刚刚开始的时候我们用urlopen做了get请求，现在我们试试post请求，以下面实例进行讲解：

from urllib import request, parse

url = r'https://www.lagou.com/jobs/companyAjax.json?needAddtionalResult=false&isSchoolJob=0'

headers = {
    'User-Agent': r'Mozilla/5.0 (Windows NT 6.1; Win64; x64) AppleWebKit/537.36 (KHTML, like Gecko) Chrome/56.0.2924.87 Safari/537.36',
    'Referer': r'http://www.lagou.com/zhaopin/Python/?labelWords=label',
    'Connection': 'keep-alive'
}

data = {
    'first': 'true',
    'pn': 1,
    'kd': 'Java'
}

data = parse.urlencode(data).encode('utf-8')      #Post的数据必须是bytes或者iterable of bytes，不能是str，因此需要进行encode（）编码  
req = request.Request(url, headers=headers, data=data)     #也可以将data数据在urlopen中再传入
page = request.urlopen(req).read()              
page = page.decode('utf-8')          
print(page)

`这里需要注意下：urllib.parse.urlencode`(query, doseq=False, safe='', encoding=None, errors=None)，这个是将数据格式变成人家能看懂的数据，经过urlencode（）转换后的data数据为URL后面加上?first=true?pn=1?kd=Java

　　当然，有些网站为了防止别人爬虫或者恶意访问，可能会做诸多限制，比如发现同一个ip一秒内下载了几十张图片，那么这肯定就有可能不是正常访问，因此很可能就会判断为爬虫或者其它，然后发个验证码让你输入，为了避免这种情况出现，于是乎我们使用代理的方式进行访问，例子如下：

urllib.request.ProxyHandler(proxies=None)

import urllib.request
import random

url = 'http://www.whatismyip.com.tw'
iplist = ['180.149.131.67:80','27.221.93.217:80','111.2.122.46:8080']

proxy_support = urllib.request.ProxyHandler({'http':random.choice(iplist)})
opener = urllib.request.build_opener(proxy_support)
opener.addheaders = [('User-Agent','Mozilla/5.0 (Windows NT 6.1; Win64; x64) AppleWebKit/537.36 (KHTML, like Gecko) Chrome/5')]
urllib.request.install_opener(opener)
response = urllib.request.urlopen(url)
html = response.read().decode('utf-8')

print(html)

上面是代码，我们来详细说下整个过程：

1、首先我们先创建一个代理处理器 ProxyHandler，ProxyHandler是一个类，其参数是一个字典，上面就是我们的iplist，我们本来也可以写一个ip，但是由于免费的代理ip不稳定，因此我们写成了一个列表，然后每次随机从列表中取出一个代理Ip。

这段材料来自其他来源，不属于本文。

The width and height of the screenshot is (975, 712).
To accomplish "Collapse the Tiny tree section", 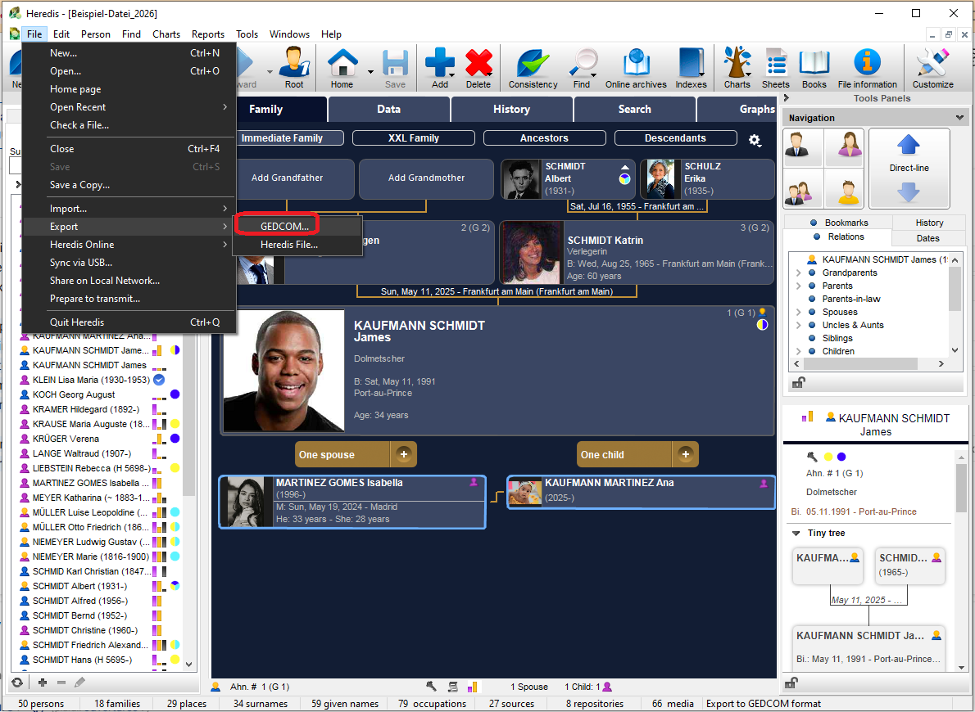I will point(796,534).
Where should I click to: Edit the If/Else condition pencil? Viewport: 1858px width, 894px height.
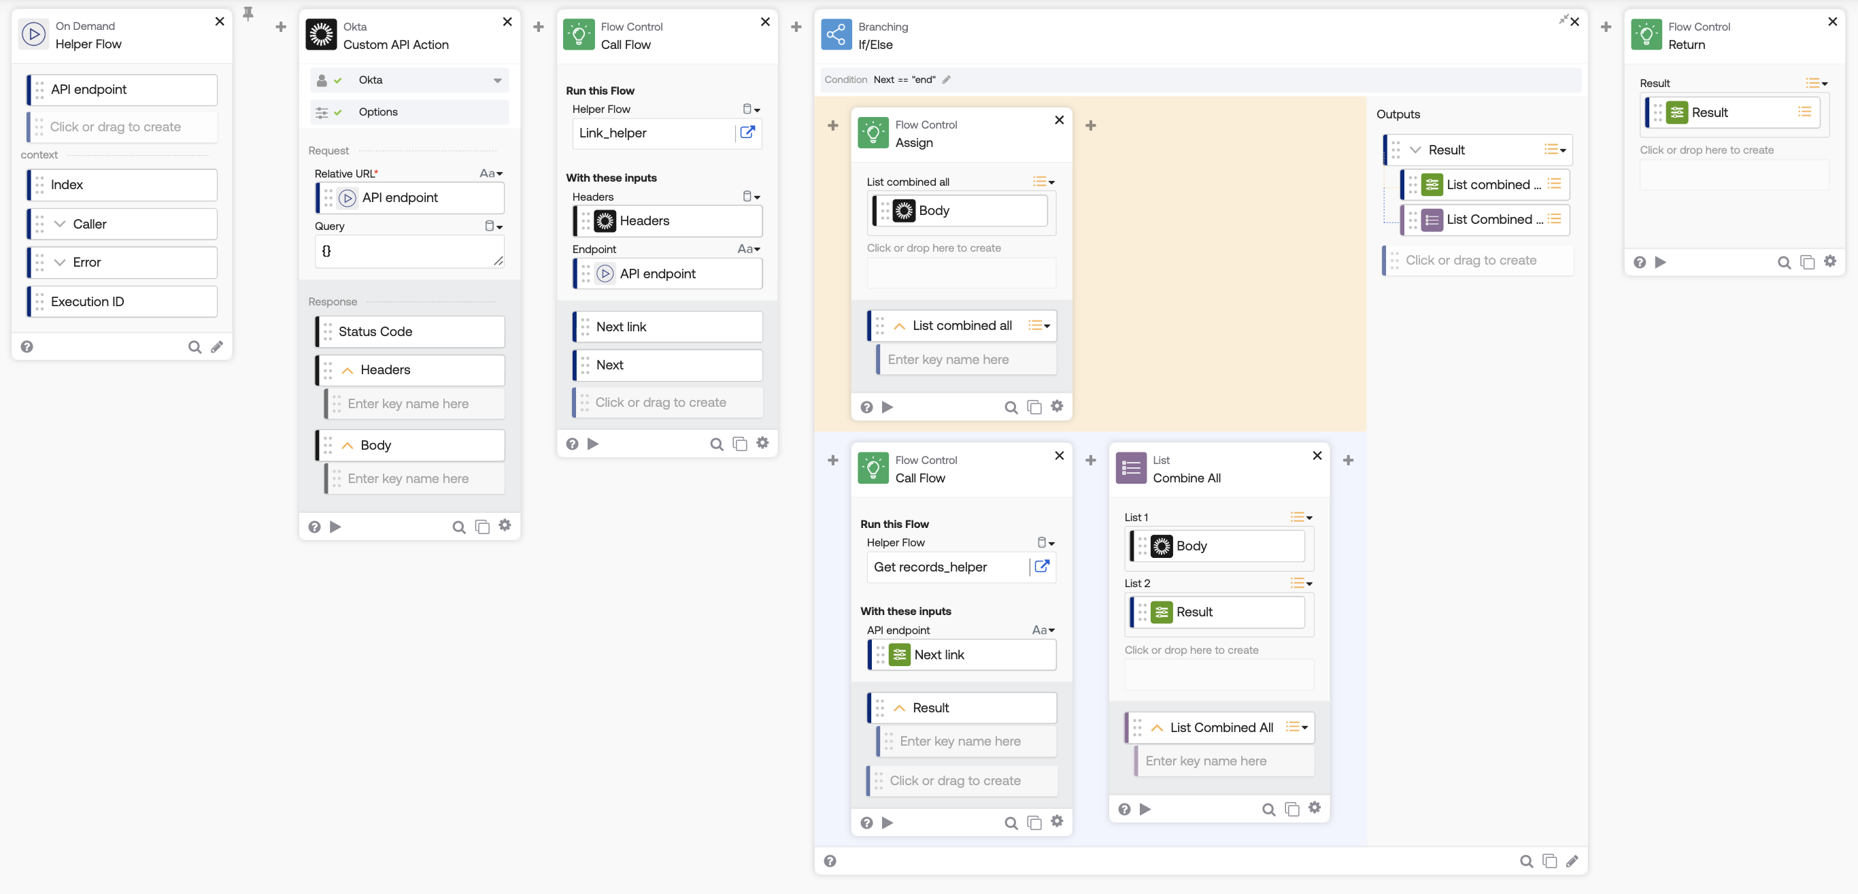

什么是Handler？Handler也叫作处理器，每个handlers知道如何通过特定协议打开URLs，或者如何处理URL打开时的各个方面，例如HTTP重定向或者HTTP cookies。

2、定制（创建）一个opener，opener = urllib.request.build_opener(proxy_support)

什么是opener？python在打开一个url链接时，就会使用opener。其实，urllib.request.urlopen()函数实际上是使用的是默认的opener，只不过在这里我们需要定制一个opener来指定handler。

3、安装opener，urllib.request.install_opener(opener)，install_opener 用来创建（全局）默认opener，这个表示调用urlopen将使用你安装的opener，当然你也可以不用安装，你可以直接opener.open(url)，修改上面的代码为：

import urllib.request
import random

url = 'http://www.whatismyip.com.tw'
iplist = ['180.149.131.67:80','27.221.93.217:80','111.2.122.46:8080']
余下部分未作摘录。